#### [WHAT THE EXERCISE ASKS]
Put every line of the records below into a numbered list, one line per number, and leave out the blank lines.

----------

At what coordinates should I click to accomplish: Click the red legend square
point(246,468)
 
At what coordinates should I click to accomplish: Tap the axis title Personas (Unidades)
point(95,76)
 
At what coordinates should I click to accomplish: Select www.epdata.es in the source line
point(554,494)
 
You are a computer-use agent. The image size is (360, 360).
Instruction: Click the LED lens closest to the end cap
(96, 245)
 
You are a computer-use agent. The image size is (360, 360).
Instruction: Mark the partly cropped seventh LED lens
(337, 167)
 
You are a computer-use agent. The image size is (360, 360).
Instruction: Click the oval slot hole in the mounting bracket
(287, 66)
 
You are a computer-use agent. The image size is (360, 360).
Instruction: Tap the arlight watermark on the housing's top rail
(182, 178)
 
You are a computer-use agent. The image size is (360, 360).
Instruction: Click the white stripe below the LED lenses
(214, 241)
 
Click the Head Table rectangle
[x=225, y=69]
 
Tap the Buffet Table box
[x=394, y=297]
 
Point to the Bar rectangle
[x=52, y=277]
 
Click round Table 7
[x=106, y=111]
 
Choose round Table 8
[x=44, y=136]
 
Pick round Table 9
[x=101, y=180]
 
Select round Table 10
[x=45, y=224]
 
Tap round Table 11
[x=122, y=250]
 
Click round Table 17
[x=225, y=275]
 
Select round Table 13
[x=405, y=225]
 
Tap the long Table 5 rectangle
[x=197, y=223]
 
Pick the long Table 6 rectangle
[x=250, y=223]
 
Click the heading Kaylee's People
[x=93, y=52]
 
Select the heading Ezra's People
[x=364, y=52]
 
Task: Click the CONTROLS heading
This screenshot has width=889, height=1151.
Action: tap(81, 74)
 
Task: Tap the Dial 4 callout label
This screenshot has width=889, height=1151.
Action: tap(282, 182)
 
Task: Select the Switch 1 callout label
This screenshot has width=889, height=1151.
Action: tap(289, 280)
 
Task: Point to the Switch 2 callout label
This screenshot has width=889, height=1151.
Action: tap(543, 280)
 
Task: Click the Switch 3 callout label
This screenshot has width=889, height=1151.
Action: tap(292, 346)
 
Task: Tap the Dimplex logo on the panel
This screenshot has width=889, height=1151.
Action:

----------

#### [ANSWER TO THE PROBLEM]
1. At what coordinates should I click to accomplish: Click the red legend square
2. point(246,468)
3. At what coordinates should I click to accomplish: Tap the axis title Personas (Unidades)
4. point(95,76)
5. At what coordinates should I click to accomplish: Select www.epdata.es in the source line
6. point(554,494)
7. You are a computer-use agent. The image size is (360, 360).
8. Instruction: Click the LED lens closest to the end cap
9. (96, 245)
10. You are a computer-use agent. The image size is (360, 360).
11. Instruction: Mark the partly cropped seventh LED lens
12. (337, 167)
13. You are a computer-use agent. The image size is (360, 360).
14. Instruction: Click the oval slot hole in the mounting bracket
15. (287, 66)
16. You are a computer-use agent. The image size is (360, 360).
17. Instruction: Tap the arlight watermark on the housing's top rail
18. (182, 178)
19. You are a computer-use agent. The image size is (360, 360).
20. Instruction: Click the white stripe below the LED lenses
21. (214, 241)
22. Click the Head Table rectangle
23. [x=225, y=69]
24. Tap the Buffet Table box
25. [x=394, y=297]
26. Point to the Bar rectangle
27. [x=52, y=277]
28. Click round Table 7
29. [x=106, y=111]
30. Choose round Table 8
31. [x=44, y=136]
32. Pick round Table 9
33. [x=101, y=180]
34. Select round Table 10
35. [x=45, y=224]
36. Tap round Table 11
37. [x=122, y=250]
38. Click round Table 17
39. [x=225, y=275]
40. Select round Table 13
41. [x=405, y=225]
42. Tap the long Table 5 rectangle
43. [x=197, y=223]
44. Pick the long Table 6 rectangle
45. [x=250, y=223]
46. Click the heading Kaylee's People
47. [x=93, y=52]
48. Select the heading Ezra's People
49. [x=364, y=52]
50. Task: Click the CONTROLS heading
51. This screenshot has width=889, height=1151.
52. Action: tap(81, 74)
53. Task: Tap the Dial 4 callout label
54. This screenshot has width=889, height=1151.
55. Action: tap(282, 182)
56. Task: Select the Switch 1 callout label
57. This screenshot has width=889, height=1151.
58. Action: tap(289, 280)
59. Task: Point to the Switch 2 callout label
60. This screenshot has width=889, height=1151.
61. Action: tap(543, 280)
62. Task: Click the Switch 3 callout label
63. This screenshot has width=889, height=1151.
64. Action: tap(292, 346)
65. Task: Tap the Dimplex logo on the panel
66. This screenshot has width=889, height=1151.
67. Action:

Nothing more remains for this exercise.